Bibliothek, Seniorenzentrum und Garten, Barcelona 2007

Öffentlich zugängliche Innenhöfe sind in Barcelona nicht üblich. Im Stadtteil Eixample haben RCR Arquitectes 2007 einen solchen Hof geöffnet, mit neuen Nutzungen belebt und zu einem idyllischen Lebensmittelpunkt im Quartier aufgewertet.

Data di pubblicazione
05-05-2017
Revision
05-05-2017

Das 2007 fertiggestellte Ensemble von Joan-Oliver-Bibliothek, Seniorenzentrum und Cándida-Pérez-Garten liegt an der Carrer del Comte Borrell im dichten Viertel Sant Antoni in Barcelona. Es zählt zu den gelungensten Eingriffen in die historische Stadterweiterung, die der katalanische Ingenieur Ildefons Cerdà nach dem Niederreissen der Stadtmauer 1854 in einem regelmässigen, streng quadratischen Blockrandraster angelegt hatte.

RCR Arquitectes orientierten sich an Cerdàs ursprünglicher Absicht, die Innenhöfe der Wohnblöcke nicht für gewerbliche Zwecke, sondern für öffentliche Anlagen und Einrichtungen zu nutzen. Nachdem die Fabrik, die früher im Hof gestanden war, abgebrochen worden war, erstellten die Architekten ein Nutzungs­programm, das sich vornehmlich an den Bedürfnissen der Anwohnerinnen und Anwohner orientierte. Das Raumprogramm umfasst nicht nur die Joan-Oliver-Bibliothek – eine von Barcelonas insgesamt 40 Stadtteilbibliotheken –, sondern auch ein Seniorenzentrum und einen Garten samt Kinderspielplatz.

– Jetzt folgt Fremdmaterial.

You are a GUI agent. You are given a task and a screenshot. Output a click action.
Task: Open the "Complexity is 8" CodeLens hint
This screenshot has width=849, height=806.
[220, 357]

Rafael Aranda, Carme Pigem und Ramón Vilalta gelang es, die unterschiedlichen Nutzungen zu einem harmonischen Gefüge zu ordnen und den Eindruck zu erwecken, das Ensemble, aus dessen Mitte ein Industrieschlot als Relikt der industriellen Vergangenheit ragt, sei immer schon hier gewesen. Eine neu geschaffene Passage verbindet die Strasse mit den Lesesälen der Bibliothek und dem Innenhof. Wer sie durchschreitet, taucht überrascht in eine lebendige, von Wohnbauten gefasste Oase ein.  

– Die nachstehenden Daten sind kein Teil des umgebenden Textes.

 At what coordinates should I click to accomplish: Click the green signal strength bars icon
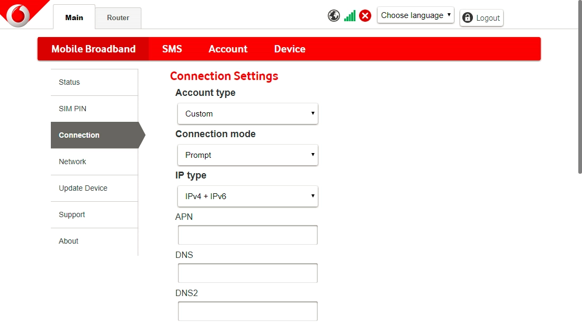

Das sowohl zur Strasse als auch zum Hof orien­tierte Torgebäude, das die Bibliothek beherbergt, ist ­ als Stahlgerippe konstruiert. Hinter der verglasten ­Strassenfront sind die Lesesäle sichtbar. Die drei Obergeschosse bilden zueinander versetzte Ebenen. Nahezu eingerahmt von Lesesälen und Galerien entstand ein offen gestaltetes Auditorium. Über diesem bühnenarti­gen Raum befindet sich ein weiterer Lesesaal. Die Mate­rialisierung verstärkt das kontrastreiche Raumkonzept: Hinter dem verglasten Stahlgerippe der Fassade steht der Bibliothekskorpus, dessen Treppe von einer massiven, stählernen Brüstung flankiert ist. Es scheint, als habe die herbe, spröde Ästhetik der vulkanischen Landschaft der Garrotxa die Architekten inspiriert. 

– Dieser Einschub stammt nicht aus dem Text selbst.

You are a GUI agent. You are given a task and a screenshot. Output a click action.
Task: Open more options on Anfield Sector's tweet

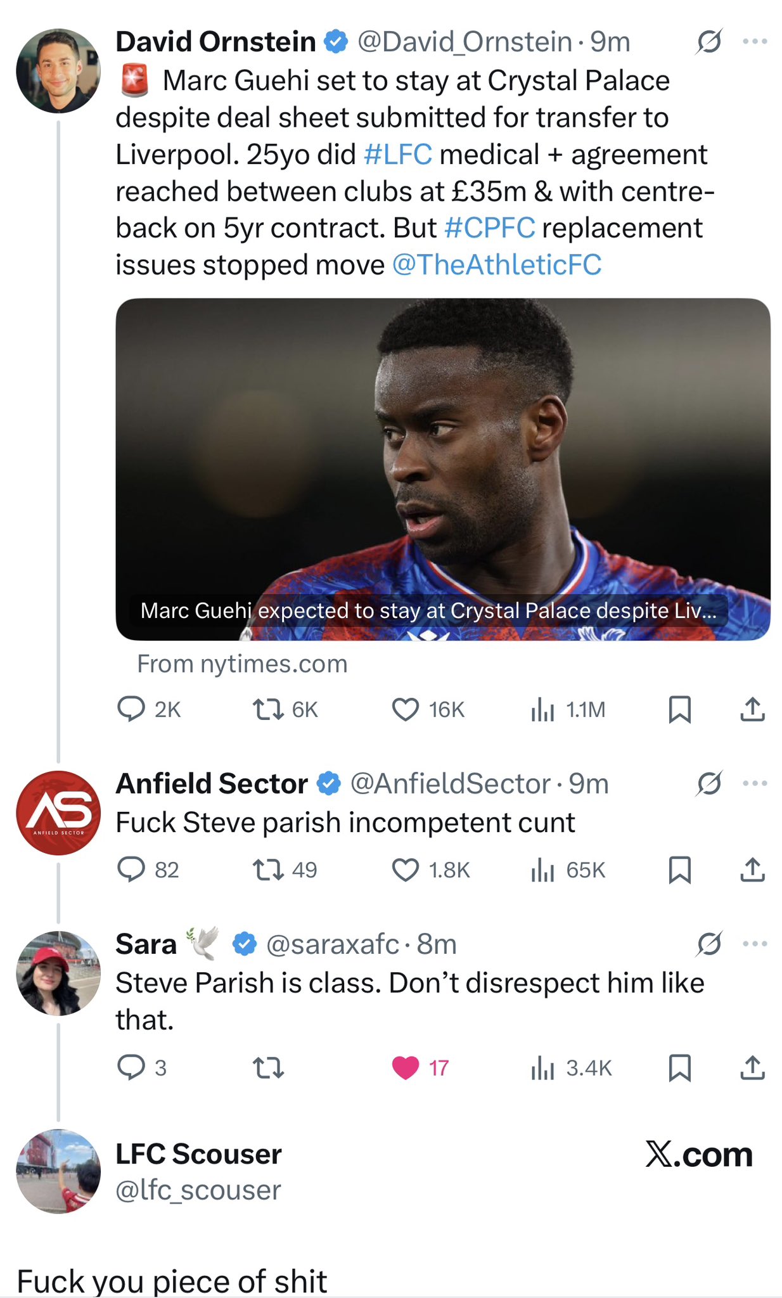pos(755,783)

Hinter dem Bibliotheksquader, direkt daran anschliessend, erstrecken sich die eingeschossigen Gebäude mit dem Seniorenzentrum. Sie öffnen sich zu einem Karree und umschliessen dabei einen kleinen, schattigen Park, in dem Kinder spielen. Äusserlich verbunden wird die Stahl-Glas-Konstruktion von Bibliothek und Seniorenzentrum durch eigens konstruierte Stahllamellen, die als Sonnenschutz, Raumteiler, Geräusch- und Intimitätspuffer zwischen innen und ­aus­sen funktionieren.

Das friedliche Neben- und Ineinander von ­Bi­bliothek, Seniorenzentrum, Park und Spielplatz ge­neriert im Innenhof eine heile Welt im Kleinen: Alte und Kinder, Besucher und Anwohner kommen zusammen, teilen ein gemeinsames Areal und wechseln wohlwollende Blicke. Wie auch die Pritzker-Jury hervorhebt, ist das Ensemble ein herausragendes Beispiel für den dialogischen Charakter, der viele Projekte von RCR Arquitectes auszeichnet.

Am Bau Beteiligte


Bauherrschaft
Proeixample, Barcelona


Architektur
RCR Aranda Pigem Vilalta Arquitectes, Olot (ES)


Tragwerksplanung
Blázquez Guanter SLP, Girona (ES)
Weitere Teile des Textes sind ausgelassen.